[Material for the task start]

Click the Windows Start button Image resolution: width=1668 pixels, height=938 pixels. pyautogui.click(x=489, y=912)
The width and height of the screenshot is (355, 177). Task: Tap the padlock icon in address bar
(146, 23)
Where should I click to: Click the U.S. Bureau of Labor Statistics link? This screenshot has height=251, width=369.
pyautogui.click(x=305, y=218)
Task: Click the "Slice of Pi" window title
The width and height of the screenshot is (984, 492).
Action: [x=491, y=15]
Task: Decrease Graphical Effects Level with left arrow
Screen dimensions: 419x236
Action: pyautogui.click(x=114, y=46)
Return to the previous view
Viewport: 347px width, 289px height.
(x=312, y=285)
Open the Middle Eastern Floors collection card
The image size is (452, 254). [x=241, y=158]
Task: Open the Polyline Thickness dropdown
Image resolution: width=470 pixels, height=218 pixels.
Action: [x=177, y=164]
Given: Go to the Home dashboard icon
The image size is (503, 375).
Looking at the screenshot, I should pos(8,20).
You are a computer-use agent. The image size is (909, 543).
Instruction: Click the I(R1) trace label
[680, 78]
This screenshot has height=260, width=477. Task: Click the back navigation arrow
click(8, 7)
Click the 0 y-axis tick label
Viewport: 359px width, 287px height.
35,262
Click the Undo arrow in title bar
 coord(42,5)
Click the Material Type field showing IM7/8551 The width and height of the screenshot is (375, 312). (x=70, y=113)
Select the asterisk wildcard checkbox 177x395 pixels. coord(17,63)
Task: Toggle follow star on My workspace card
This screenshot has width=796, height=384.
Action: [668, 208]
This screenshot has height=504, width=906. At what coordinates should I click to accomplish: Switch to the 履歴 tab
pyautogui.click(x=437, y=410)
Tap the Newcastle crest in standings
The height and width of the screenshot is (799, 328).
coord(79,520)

[Material for the task end]

--- Instructions for the task ---
Reproduce the records verbatim, starting at the line that contains "Select the asterisk" and ending at the last line of the records, with both ends included.

--- Result for this exercise ---
Select the asterisk wildcard checkbox 177x395 pixels. coord(17,63)
Task: Toggle follow star on My workspace card
This screenshot has width=796, height=384.
Action: [668, 208]
This screenshot has height=504, width=906. At what coordinates should I click to accomplish: Switch to the 履歴 tab
pyautogui.click(x=437, y=410)
Tap the Newcastle crest in standings
The height and width of the screenshot is (799, 328).
coord(79,520)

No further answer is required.